Date Joined May 2008
Total Posts : 11
   Posted 5/30/2008 2:48 PM (GMT -6)   
Hello all...
I'm new here and started posting questions and such without even saying hi! My daughter is the one with lupus, she's 6 and was diagnosed at 5.  She's got cutaneous lupus.
This is all very new to me. I'm nervous of how she will grow, how this will affect her and what it will turn into.
I see this is a great forum for questions, experiences and support. I only wish I found you all sooner!  :-)

Veteran Member

Date Joined May 2005
Total Posts : 7720
   Posted 5/30/2008 3:48 PM (GMT -6)   
Glad you've found us! So far I think the youngest person mentioned with lupus on here is 11, and if memory serves that was quite a while back.

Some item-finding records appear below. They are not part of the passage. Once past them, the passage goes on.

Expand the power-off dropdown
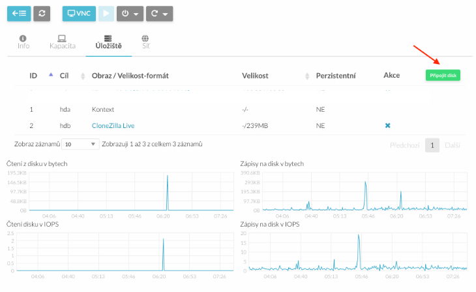 click(x=130, y=13)
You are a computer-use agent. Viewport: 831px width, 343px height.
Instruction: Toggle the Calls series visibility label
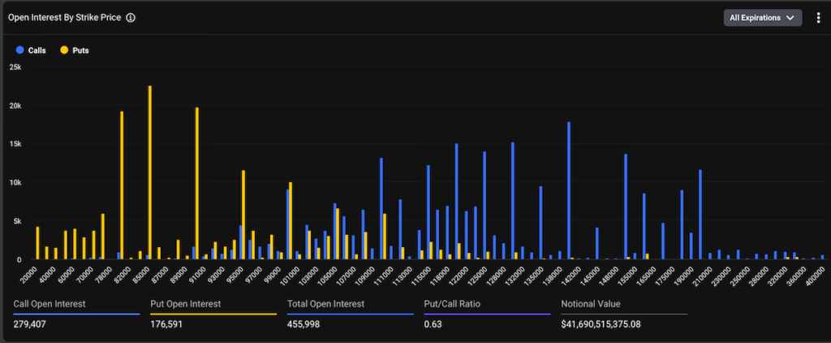pyautogui.click(x=37, y=50)
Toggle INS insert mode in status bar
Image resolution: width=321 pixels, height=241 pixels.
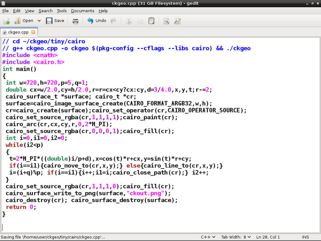coord(305,237)
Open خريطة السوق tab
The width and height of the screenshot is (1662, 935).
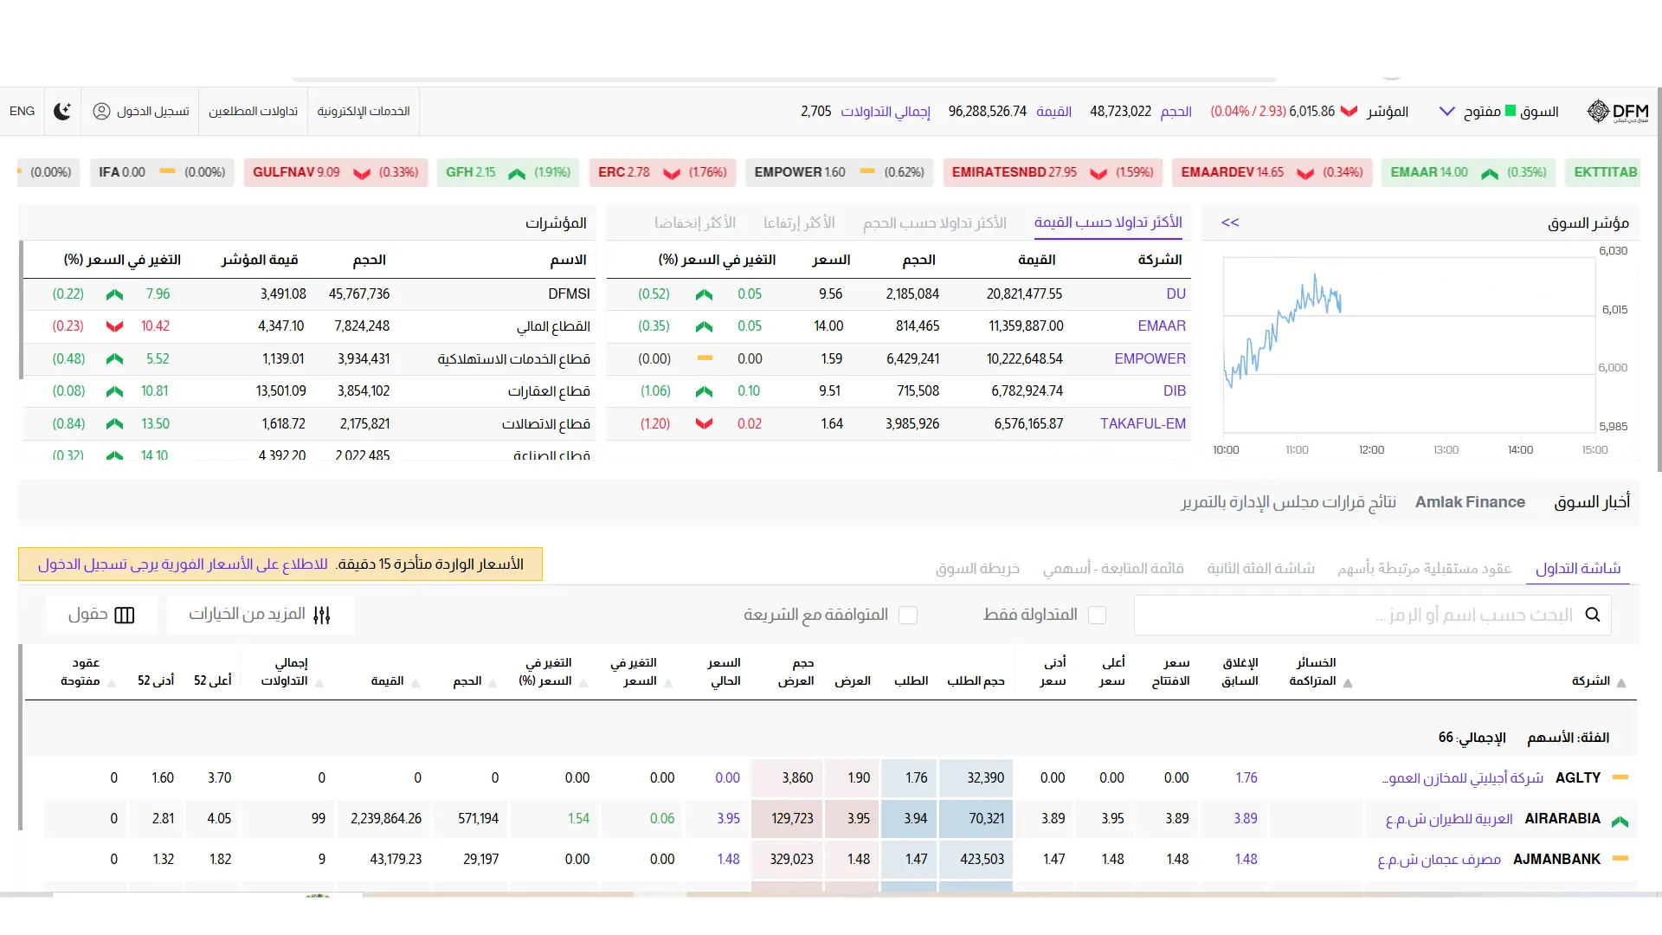click(977, 569)
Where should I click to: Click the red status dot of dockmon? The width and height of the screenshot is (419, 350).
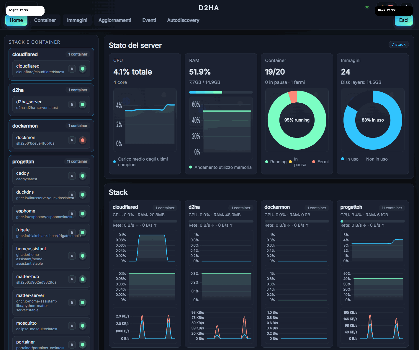point(83,140)
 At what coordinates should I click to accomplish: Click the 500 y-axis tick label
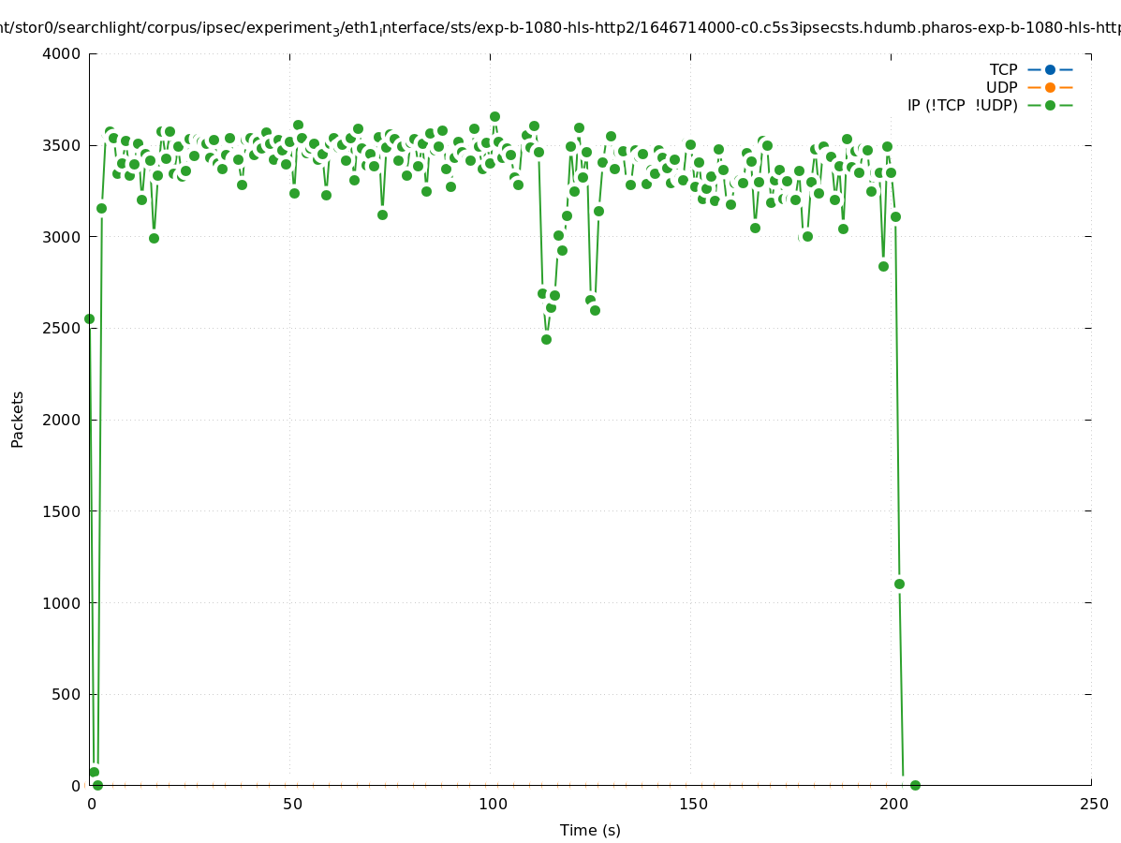coord(66,694)

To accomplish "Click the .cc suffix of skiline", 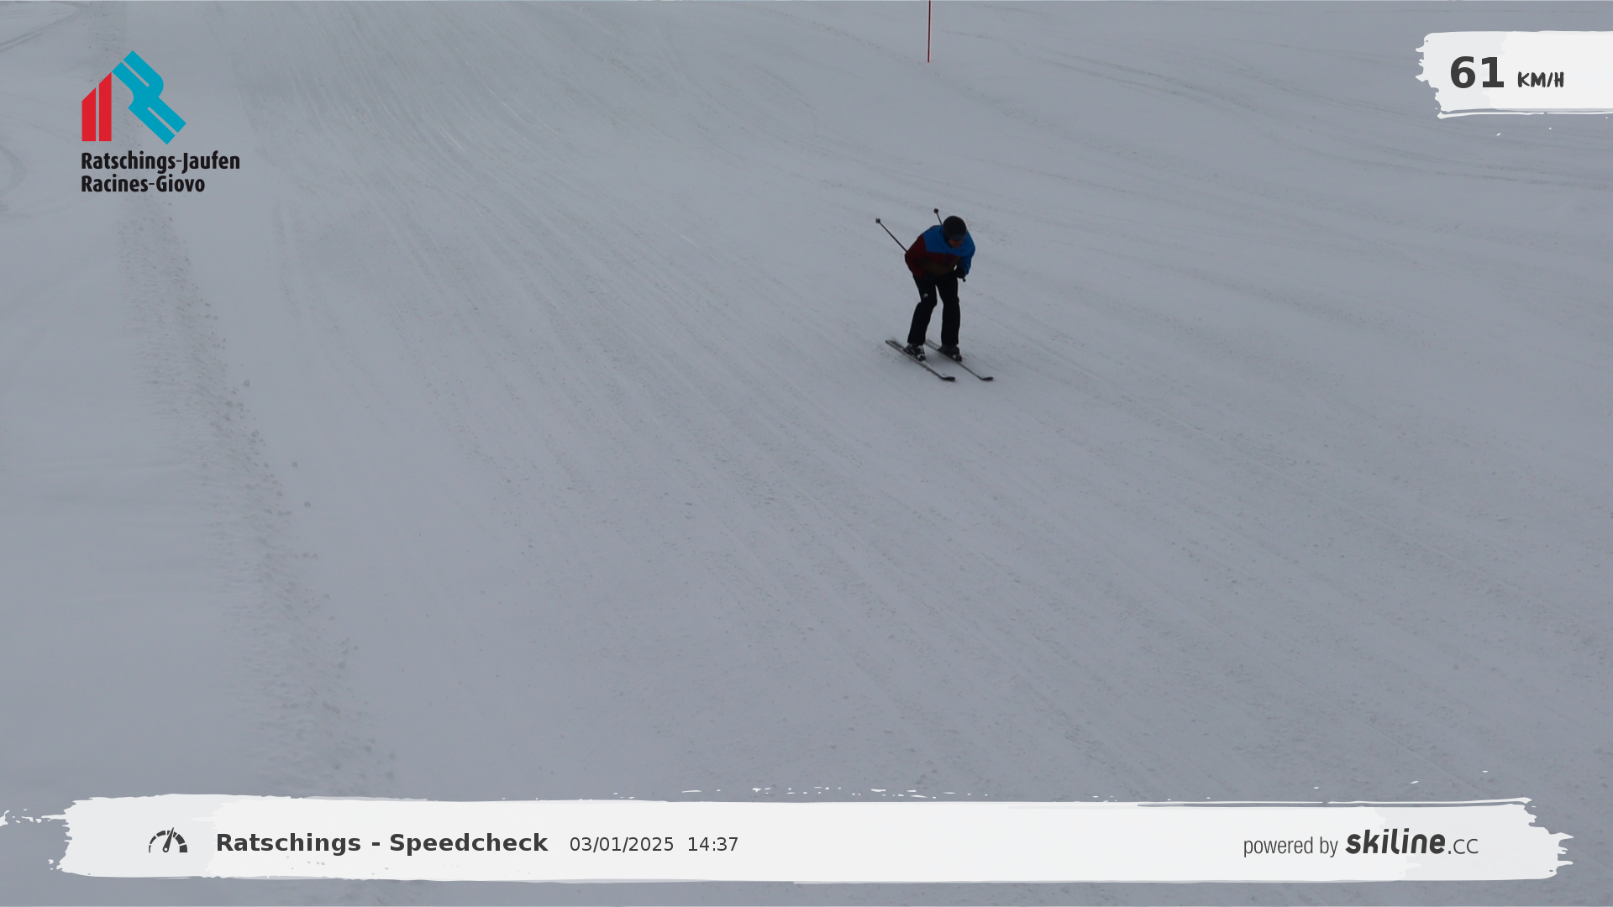I will [x=1463, y=847].
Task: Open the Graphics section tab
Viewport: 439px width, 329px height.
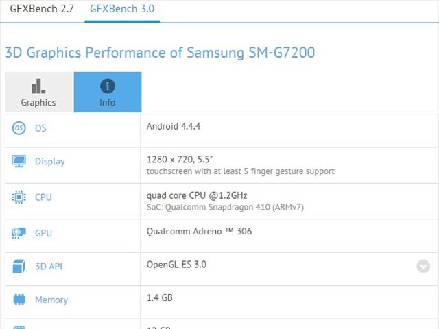Action: pyautogui.click(x=38, y=93)
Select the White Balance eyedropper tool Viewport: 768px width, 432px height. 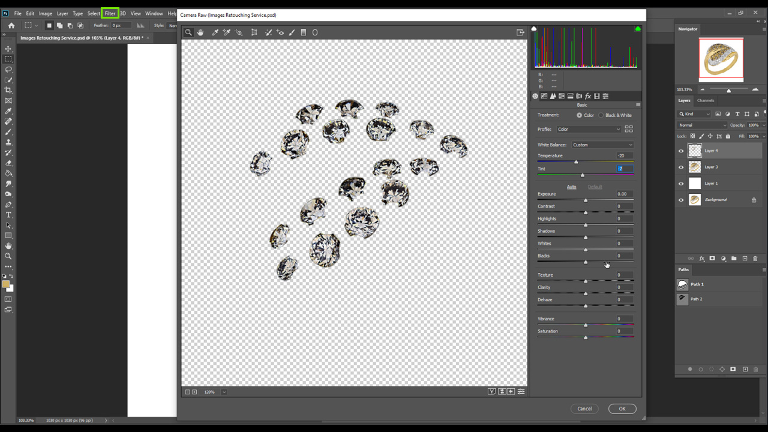click(x=215, y=32)
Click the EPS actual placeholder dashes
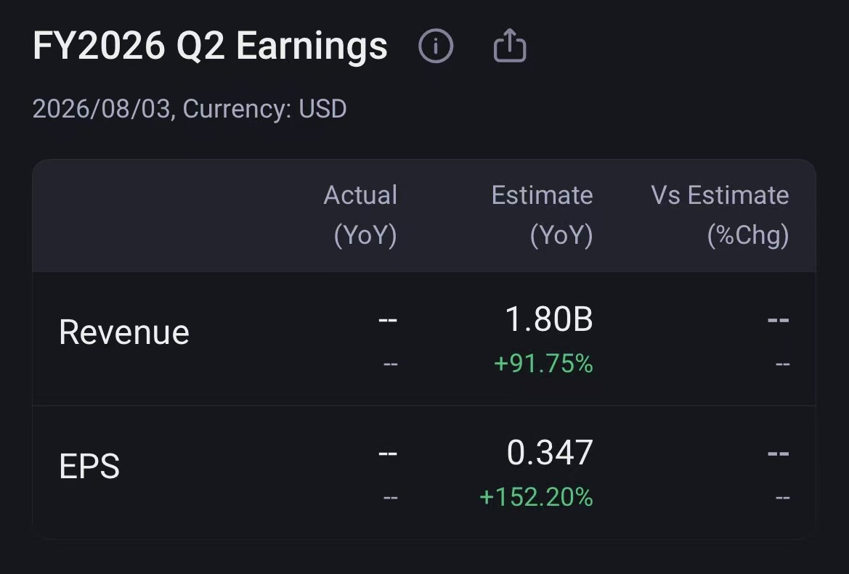This screenshot has height=574, width=849. tap(388, 454)

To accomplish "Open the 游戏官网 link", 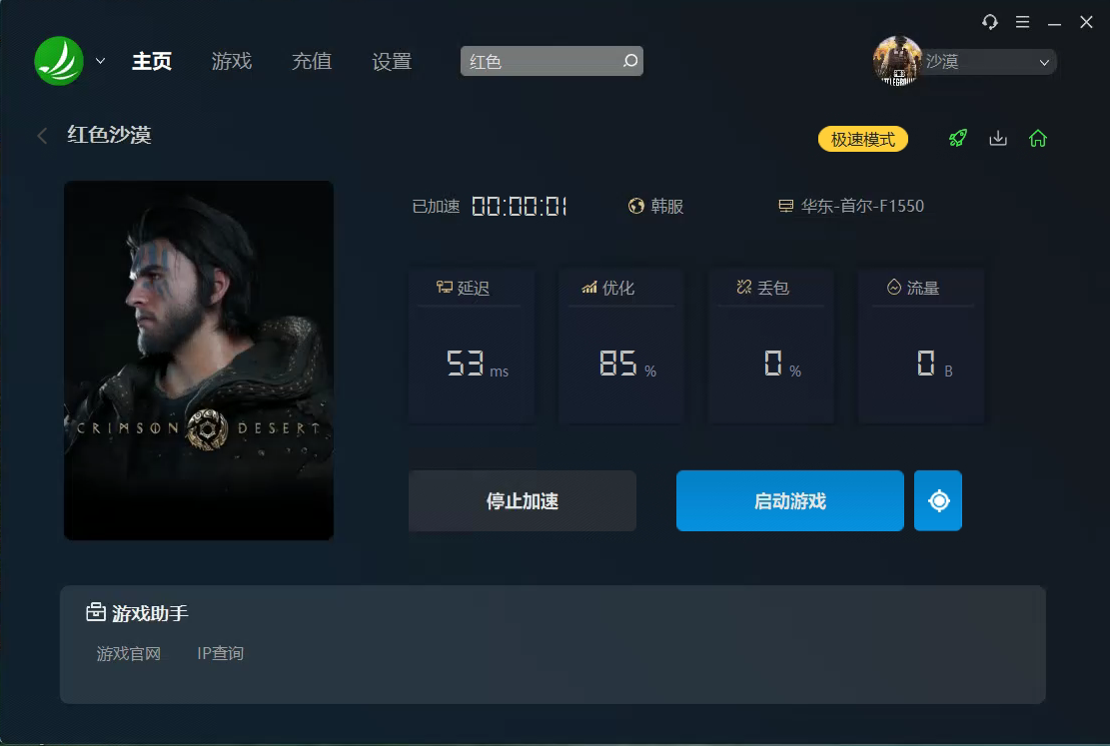I will click(x=129, y=653).
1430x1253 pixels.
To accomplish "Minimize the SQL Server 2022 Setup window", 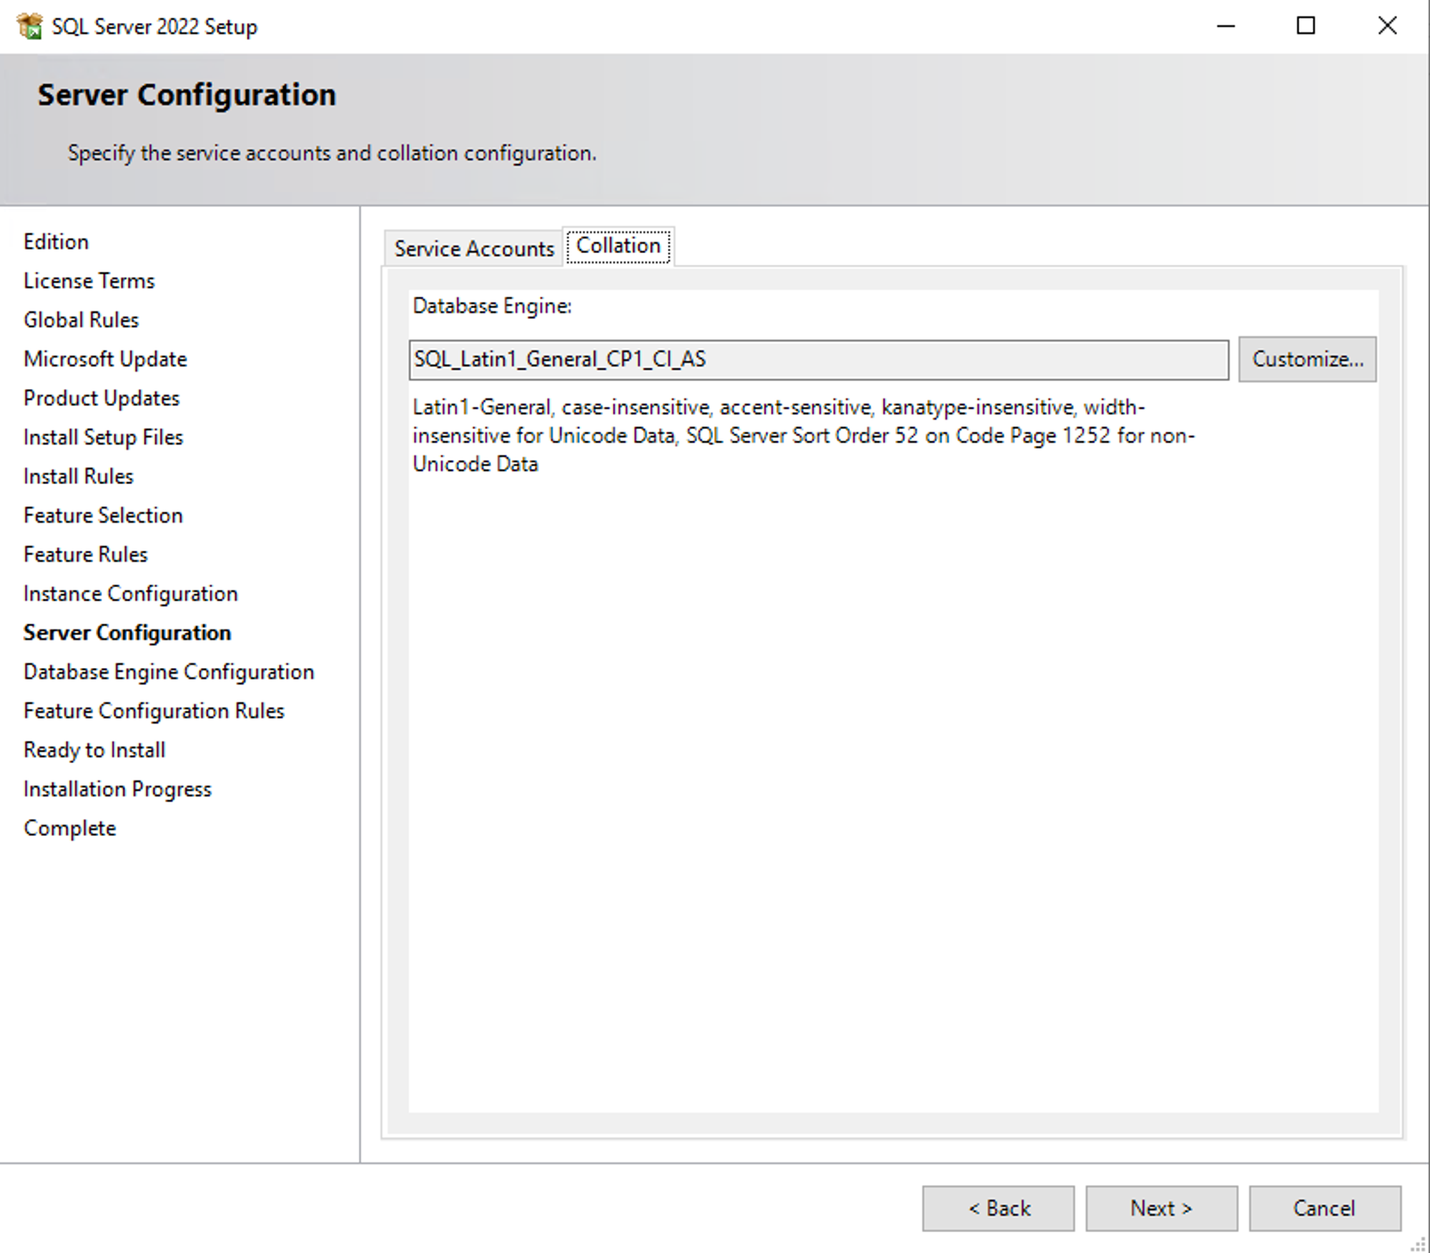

We do have lots of experiance and lots of different viewpoints here, so stick around and ask all the questions you can think of .... someone almost always has experienced the same, or very similar, situation!


Lynnwood, Co-Moderator: Lupus Forum
SLE(’00), Sjogren's Syndrome, Raynaud's Syndrome, SAD, Depression, Herpes Simplex 1
Piroxicam, Plaquenil, Prednisone(was 15mg, now 8mg), Cellcept, Xanax, Trazodone, Boniva(3mth shot), Wellbrutrin SR, Valtrex
Links: DIAGNOSING LUPUS (4 of 11), LUPUS INFORMATION, LUPUS RESOURCES, Donate to HealingWell, Drug Interactions

Regular Member

Date Joined Oct 2007
Total Posts : 323
   Posted 5/30/2008 4:14 PM (GMT -6)   
Welcome Jessieb: She is so young to be dealing with this, I'm sure the doc.s told you to use sun block,where a hat , try to keep her out of the sun...is she on any meds. and what is she taking. I was diagnose discord lupus,in my late twenties, by the time they knew what it was, it was to late my face is scared. I'm now with scle,sle. I would watch for rashes, how tired she gets. Everbody is differant. I wish you the best, hope this helps a little. Debbie
Asthma,Lupus,H.B.P.,Dermatomyostis,Gastrparsis,Acid Reflux   
                Panic Attacks,Osteopenia,Thyroid  
  Advair,Diovan,Actonel,Prednisone on and off Eye Drops,VitaminD.     

New Member

Date Joined May 2008
Total Posts : 11
   Posted 5/30/2008 7:45 PM (GMT -6)   

Hi Debbie,

Thanks so much, it's just great to find a place where everyone talks openly about it.  Doctors can tell me what they think, but people with it can share really what's going on. Yes, she is very young from what I understand. We had taken her to Disney last April and she had this awful rash when she came home. We never thought too much about it until it grew and grew and wouldn't go away. Someone had suggested to me that maybe she had lupus because they said it looked like the traditional butterfly rash. The dermatologist in our area was having a hard time diagnosing it.  I did some research and had suggested lupus, to which I was immediately treated like I was stupid for even thinking that - he said kids that young don't have lupus.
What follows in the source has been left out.